**WHAT IS EXPECTED**
At the line with "Task: Select the 详细信息 tab", start repeating the data, and continue line by line through the final line, exactly.

**INFORMATION GIVEN**
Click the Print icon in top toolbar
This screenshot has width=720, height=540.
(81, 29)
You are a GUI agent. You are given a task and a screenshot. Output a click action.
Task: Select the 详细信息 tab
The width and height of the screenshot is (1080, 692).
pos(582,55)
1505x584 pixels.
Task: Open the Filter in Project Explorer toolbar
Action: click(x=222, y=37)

**ANSWER SECTION**
Task: Select the 详细信息 tab
The width and height of the screenshot is (1080, 692).
pos(582,55)
1505x584 pixels.
Task: Open the Filter in Project Explorer toolbar
Action: click(x=222, y=37)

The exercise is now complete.